[feature image via shutterstock]

HELLO and welcome to the 88th installment of Things I Read That I Love, wherein I share with you some of the longer-form journalism/essays I’ve read recently so that you can read them too and we can all know more about strong female characters! This “column” is less feminist/queer focused than the rest of the site because when something is feminist/queer focused, I put it on the rest of the site. Here is where the other things are.
The title of this feature is inspired by the title of Emily Gould’s tumblr, Things I Ate That I Love.
Black is Beautiful: Why Black Dolls Matter (February 2013), by Lisa Hix for Collecters Weekly – A fascinating trip into doll-world discussing how hard it’s been historically difficult to find black dolls and the importance of black dolls for youth of color. There’s a black doll museum in Massachusetts! I wanna go there so bad! I found it especially interesting because my Mom actually did get me a lot of black dolls when I was growing up, specifically I think to make be a better human with a less normative idea of female beauty? We couldn’t have Barbies because patriarchy, but all my off-brand Barbies, known as “The Heart Family,” were black. I was sad that my Heart Family dolls weren’t in this article.
When Mom Has a Secret (May 2007), by Tara McKelvey for Marie Claire – For some reason I wanted to write out this title in all-caps, like as if I was presenting it in a dramatic voiceover for ABC Family. Anyhoo, it’s about Sara Jane Olson, a former member of the Symbionese Liberation Army who left the group and started over with a new name and identity and got married and had three daughters and then the feds tracked her down and put her in jail.

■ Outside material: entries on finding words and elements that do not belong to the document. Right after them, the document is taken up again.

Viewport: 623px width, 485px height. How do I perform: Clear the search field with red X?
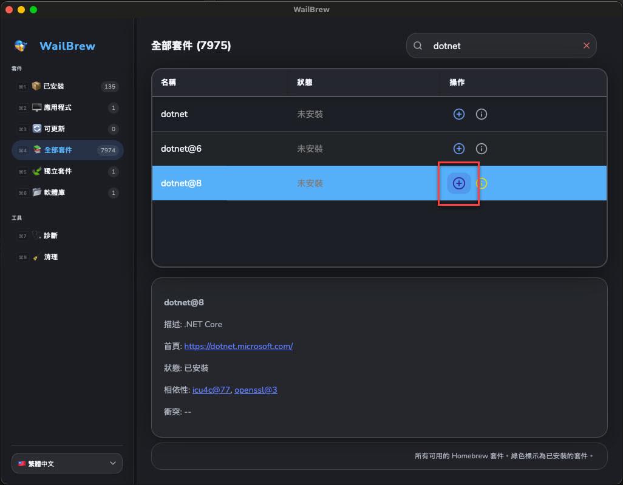pyautogui.click(x=586, y=46)
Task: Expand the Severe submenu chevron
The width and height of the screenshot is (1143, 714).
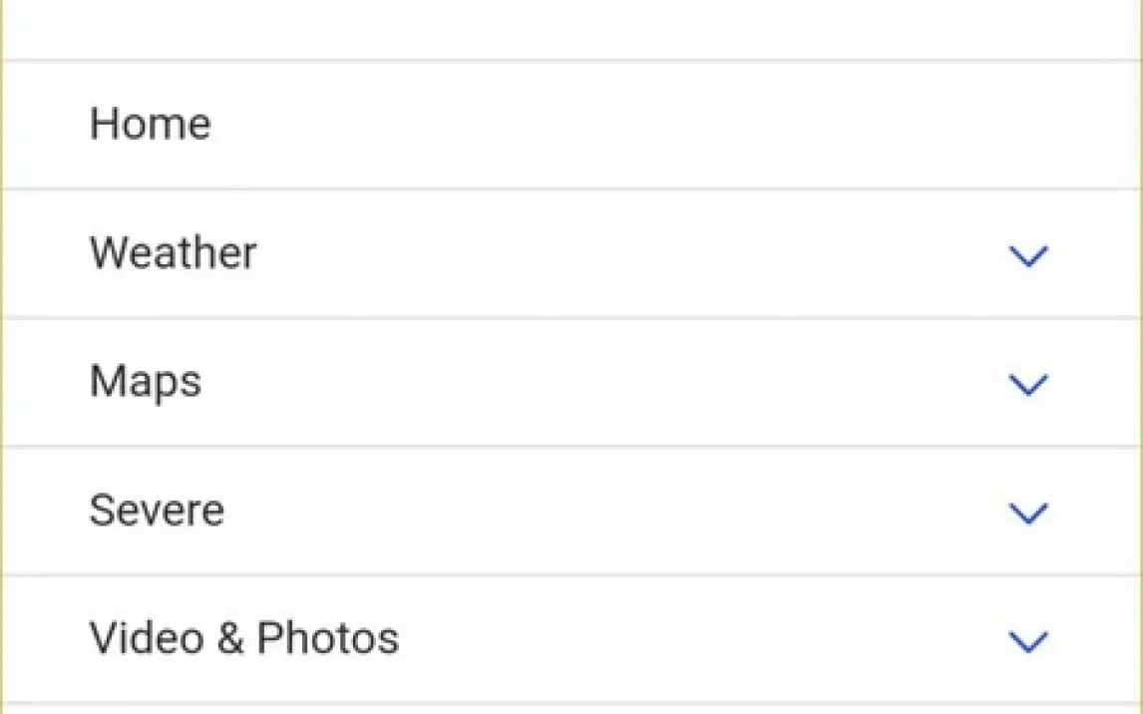Action: pos(1027,514)
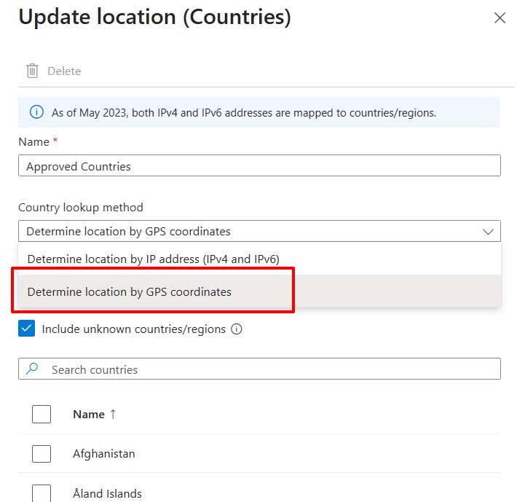This screenshot has width=517, height=502.
Task: Toggle the select-all countries checkbox
Action: pyautogui.click(x=42, y=414)
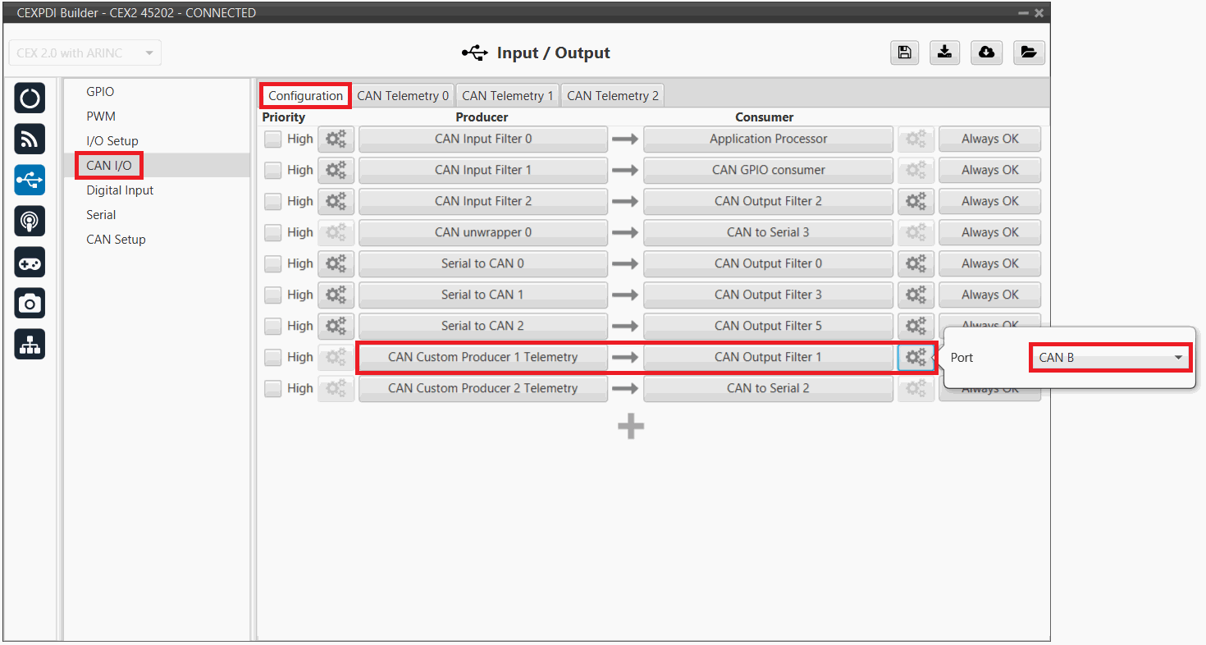Viewport: 1206px width, 645px height.
Task: Click the save configuration floppy disk icon
Action: coord(904,53)
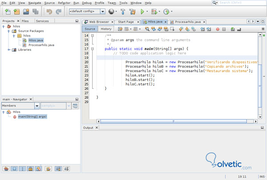Run the project with the green play icon
Screen dimensions: 267x180
tap(142, 12)

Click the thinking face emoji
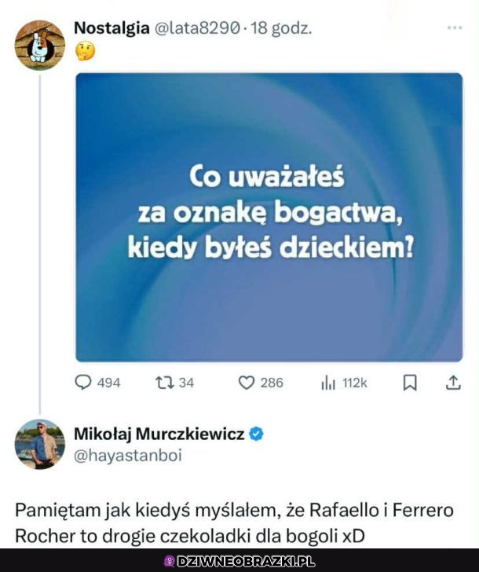pos(85,51)
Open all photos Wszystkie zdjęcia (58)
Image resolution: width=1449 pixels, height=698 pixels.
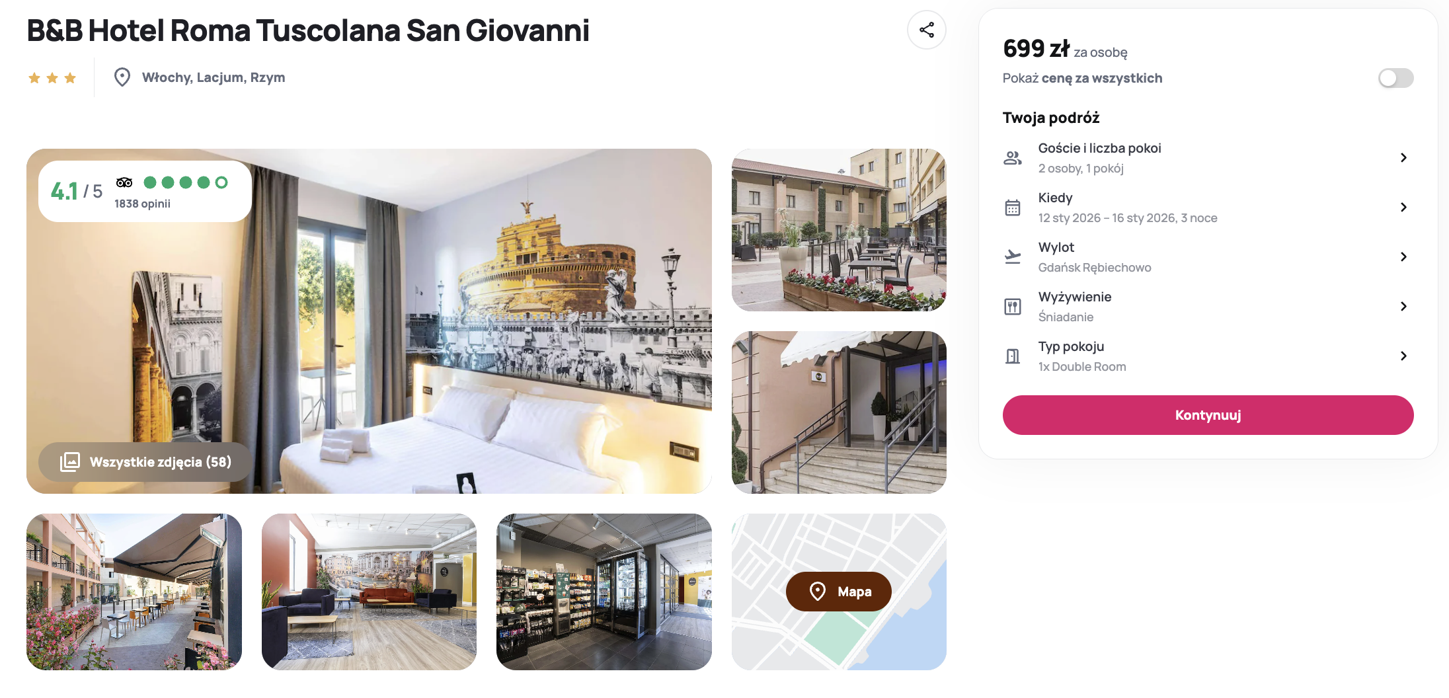(x=145, y=461)
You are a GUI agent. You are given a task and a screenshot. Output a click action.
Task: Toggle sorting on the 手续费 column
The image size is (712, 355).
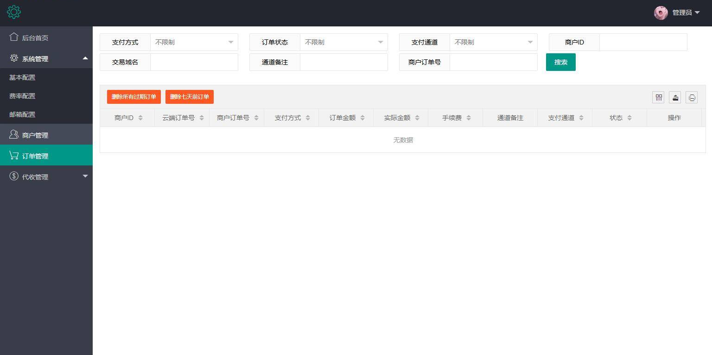click(469, 118)
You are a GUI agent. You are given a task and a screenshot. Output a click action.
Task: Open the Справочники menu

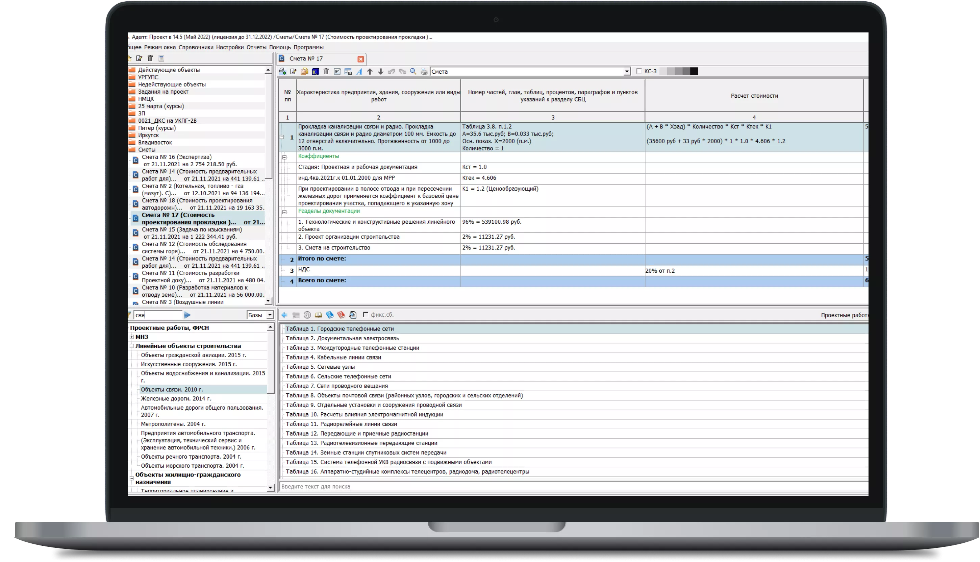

Why I Hate Strong Female Characters (August 2013), by Sophia McDougall for The New Statesman – “Sherlock Holmes gets to be brilliant, solitary, abrasive, Bohemian, whimsical, brave, sad, manipulative, neurotic, vain, untidy, fastidious, artistic, courteous, rude, a polymath genius. Female characters get to be Strong.”
Still, God Helps You (August 2013), by Melissa Pritchard for Wilson Quarterly – “Snatched from a marketplace in Sudan and sold into slavery at the age of six, William Mawwin became one of millions of people in the world enduring some form of involuntary servitude. This is his extraordinary story.”
Laguna (August 3013), by David Perez for The Rumpus – People keep dying. He moves to San Francisco and also to Chicago. There are funerals and drug overdoses, and best friends and weddings. I will be a lagoon. I am a Laguna. I will live my life as a Laguna. I will be a separate body of water next to the ocean of my affiliated.
Taken (August 2013), by Sarah Stillman for The New Yorker – I read about this situation in The New Jim Crow as well. The police department can pretty much steal all your shit whenever they want to and getting it back is nearly impossible if you’re a poor person: “[asset forfeiture] enables authorities to confiscate cash or property obtained through illicit means, and, in many states, funnel the proceeds directly into the fight against crime…. In general, you needn’t be found guilty to have your assets claimed by law enforcement; in some states, suspicion on a par with “probable cause” is sufficient. Nor must you be charged with a crime, or even be accused of one. Unlike criminal forfeiture, which requires that a person be convicted of an offense before his or her property is confiscated, civil forfeiture amounts to a lawsuit filed directly against a possession, regardless of its owner’s guilt or innocence.”
Kiese Laymon on Race & Writing (August 2013), by Akiba Solomon for Colorlines – This piece isn’t very long, so I don’t know that it counts as longform, but if you bought his book LIKE I TOLD YOU TO and have been reading his stuff that I’ve posted here, I think you would also like this interview!
Shatter My Heart (July 2013), by Lisa Wells for The Rumpus – “On July 20th, 2003, a tour van rolled on I-5 south of Portland, OR, killing three of my friends. They were members of power-pop band The Exploding Hearts, and I’m told their story is one of the biggest “what ifs” in punk rock. I don’t know if that’s true, but I can say for certain that it’s the biggest “what if” in the lives of those they left behind. Rock & roll, immortality, youth—whatever was shattered that day, this is what I keep.“
Steve Brill on Healthcare and the Media in America (March 2013), by Mike Webb for ProPublica – Remember that amazing TIME Magazine piece about how health care companies fuck with uninsured people and how everything is unfair and terrible? This is an interview about that piece but also about journalism in general, and has a lot of interesting things in it about writing.
The Poorest Rich Kids In The World (August 2013), by Sabrina Rubin Erdley for Rolling Stone – This article is just about waste upon waste upon waste, and children who should’ve “had it all” but instead were abused and neglected.